その為にリノベーションをしたり間取りを考えたりする際、私は自分の勘をほとんど信じません。一番重視すべきは、入居者様の感性であり、多くの入居希望者様と接している仲介店の営業さんの意見です。それを究極に具現化したのが、“オーダーメイドリノベーション”です。

“自分の勘を信じない”っていう点で、先日面白い話を聞きましたので、今回はそのお話をご紹介したいと思います。

表題の“騙される脳”を見て、皆さん、どうお感じになりましたか? 

まず、写真をご覧ください!鏡に映った画像、実物(手前)と全く違う姿が写っていますね!もちろん、鏡に仕掛けはありません。これは“3D版の騙し絵”です。

詳細は、↓をご覧いただくとして・・・・
https://lab-brains.as-1.co.jp/enjoy-learn/2023/08/50687/
(引用元=「Lab BRAINS」および「杉原厚吉先生」)

これを研究している先生方の話がもの凄く面白かったので続けます!

我々が日常目で見ている風景・モノって、ほぼすべてが“立体=3D”です。ところが、それを目のレンズで焦点を合わせ、画像として網膜で認識する際には“平面”として認識しているそうです・・・・その画像には“奥行はない“そうです。実際、片目では奥行が分からないですよね!

課題: 本文のうち、「詳細は、↓をご覧いただくとして・・・・」で始まり「は奥行が分からないですよね!」まで続く箇所を、一字一句違えずに書き写してください。

データ部分:
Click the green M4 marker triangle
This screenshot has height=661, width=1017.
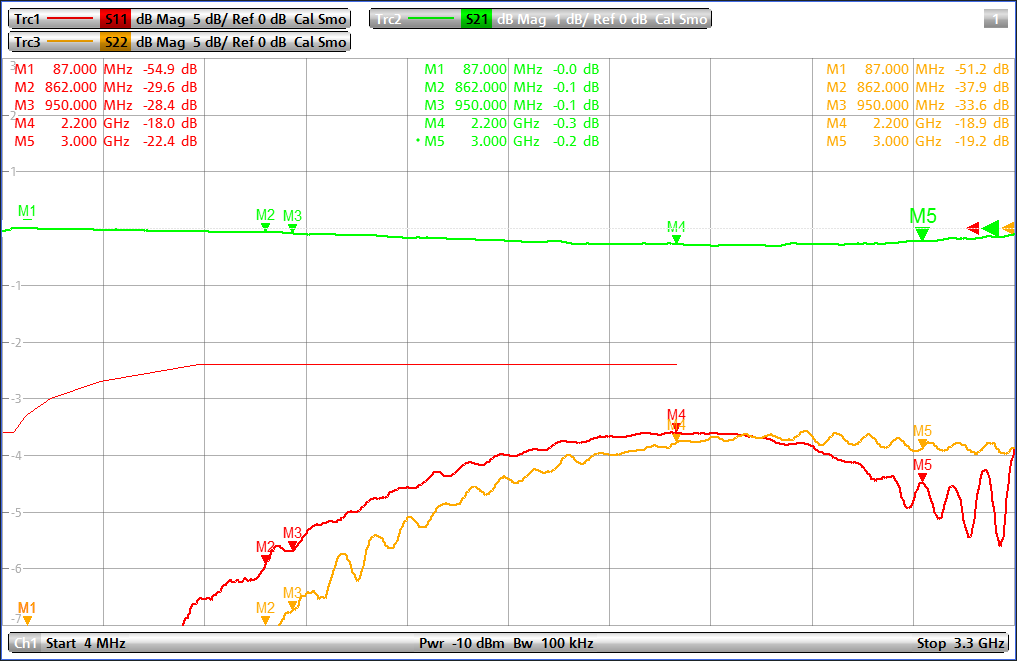(x=676, y=239)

解答:
詳細は、↓をご覧いただくとして・・・・
https://lab-brains.as-1.co.jp/enjoy-learn/2023/08/50687/
(引用元=「Lab BRAINS」および「杉原厚吉先生」)

これを研究している先生方の話がもの凄く面白かったので続けます!

我々が日常目で見ている風景・モノって、ほぼすべてが“立体=3D”です。ところが、それを目のレンズで焦点を合わせ、画像として網膜で認識する際には“平面”として認識しているそうです・・・・その画像には“奥行はない“そうです。実際、片目では奥行が分からないですよね!